**DIRECTIONS:** Put every one of these lines into a Markdown table with the columns Row and Line. Skip the blank lines.

**SUPPLIED RECORDS:**
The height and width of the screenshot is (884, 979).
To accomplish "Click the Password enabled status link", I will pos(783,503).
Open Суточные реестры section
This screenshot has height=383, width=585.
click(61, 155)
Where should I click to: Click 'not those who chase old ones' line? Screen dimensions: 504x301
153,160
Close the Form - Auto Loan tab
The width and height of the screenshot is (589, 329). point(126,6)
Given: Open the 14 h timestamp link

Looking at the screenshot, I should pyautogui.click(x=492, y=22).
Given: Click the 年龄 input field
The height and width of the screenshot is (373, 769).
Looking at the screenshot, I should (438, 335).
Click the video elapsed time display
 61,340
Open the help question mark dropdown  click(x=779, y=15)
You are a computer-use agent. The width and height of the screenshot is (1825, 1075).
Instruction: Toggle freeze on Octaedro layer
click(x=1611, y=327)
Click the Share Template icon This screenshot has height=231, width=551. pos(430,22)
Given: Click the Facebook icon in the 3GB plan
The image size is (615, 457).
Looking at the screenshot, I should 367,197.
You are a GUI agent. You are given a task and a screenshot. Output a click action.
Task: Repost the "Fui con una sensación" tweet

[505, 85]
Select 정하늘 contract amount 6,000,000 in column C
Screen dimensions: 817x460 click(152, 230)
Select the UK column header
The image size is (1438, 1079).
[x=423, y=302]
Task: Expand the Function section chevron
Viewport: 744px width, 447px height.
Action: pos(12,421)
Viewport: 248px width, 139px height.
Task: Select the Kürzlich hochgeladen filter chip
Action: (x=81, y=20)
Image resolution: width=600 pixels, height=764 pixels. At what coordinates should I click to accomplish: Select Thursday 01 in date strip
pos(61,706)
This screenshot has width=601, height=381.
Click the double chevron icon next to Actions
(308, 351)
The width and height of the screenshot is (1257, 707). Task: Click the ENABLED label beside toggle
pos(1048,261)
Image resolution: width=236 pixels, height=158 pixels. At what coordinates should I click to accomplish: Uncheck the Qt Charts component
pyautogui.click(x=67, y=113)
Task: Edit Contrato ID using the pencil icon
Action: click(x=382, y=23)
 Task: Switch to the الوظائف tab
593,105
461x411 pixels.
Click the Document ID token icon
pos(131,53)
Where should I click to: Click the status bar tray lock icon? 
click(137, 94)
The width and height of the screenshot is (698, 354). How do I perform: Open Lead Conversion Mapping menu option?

**PROBLEM SOLUTION:**
| Row | Line |
|---|---|
| 1 | The height and width of the screenshot is (884, 979). |
| 2 | To accomplish "Click the Password enabled status link", I will pos(783,503). |
| 3 | Open Суточные реестры section |
| 4 | This screenshot has height=383, width=585. |
| 5 | click(61, 155) |
| 6 | Where should I click to: Click 'not those who chase old ones' line? Screen dimensions: 504x301 |
| 7 | 153,160 |
| 8 | Close the Form - Auto Loan tab |
| 9 | The width and height of the screenshot is (589, 329). point(126,6) |
| 10 | Given: Open the 14 h timestamp link |
| 11 | Looking at the screenshot, I should pyautogui.click(x=492, y=22). |
| 12 | Given: Click the 年龄 input field |
| 13 | The height and width of the screenshot is (373, 769). |
| 14 | Looking at the screenshot, I should (438, 335). |
| 15 | Click the video elapsed time display |
| 16 |  61,340 |
| 17 | Open the help question mark dropdown  click(x=779, y=15) |
| 18 | You are a computer-use agent. The width and height of the screenshot is (1825, 1075). |
| 19 | Instruction: Toggle freeze on Octaedro layer |
| 20 | click(x=1611, y=327) |
| 21 | Click the Share Template icon This screenshot has height=231, width=551. pos(430,22) |
| 22 | Given: Click the Facebook icon in the 3GB plan |
| 23 | The image size is (615, 457). |
| 24 | Looking at the screenshot, I should 367,197. |
| 25 | You are a GUI agent. You are given a task and a screenshot. Output a click action. |
| 26 | Task: Repost the "Fui con una sensación" tweet |
| 27 | [505, 85] |
| 28 | Select 정하늘 contract amount 6,000,000 in column C |
| 29 | Screen dimensions: 817x460 click(152, 230) |
| 30 | Select the UK column header |
| 31 | The image size is (1438, 1079). |
| 32 | [x=423, y=302] |
| 33 | Task: Expand the Function section chevron |
| 34 | Viewport: 744px width, 447px height. |
| 35 | Action: pos(12,421) |
| 36 | Viewport: 248px width, 139px height. |
| 37 | Task: Select the Kürzlich hochgeladen filter chip |
| 38 | Action: (x=81, y=20) |
| 39 | Image resolution: width=600 pixels, height=764 pixels. At what coordinates should I click to accomplish: Select Thursday 01 in date strip |
| 40 | pos(61,706) |
| 41 | This screenshot has width=601, height=381. |
| 42 | Click the double chevron icon next to Actions |
| 43 | (308, 351) |
| 44 | The width and height of the screenshot is (1257, 707). Task: Click the ENABLED label beside toggle |
| 45 | pos(1048,261) |
| 46 | Image resolution: width=236 pixels, height=158 pixels. At what coordinates should I click to accomplish: Uncheck the Qt Charts component |
| 47 | pyautogui.click(x=67, y=113) |
| 48 | Task: Edit Contrato ID using the pencil icon |
| 49 | Action: click(x=382, y=23) |
| 50 |  Task: Switch to the الوظائف tab |
| 51 | 593,105 |
| 52 | 461x411 pixels. |
| 53 | Click the Document ID token icon |
| 54 | pos(131,53) |
| 55 | Where should I click to: Click the status bar tray lock icon?  |
| 56 | click(137, 94) |
| 57 | The width and height of the screenshot is (698, 354). How do I perform: Open Lead Conversion Mapping menu option? |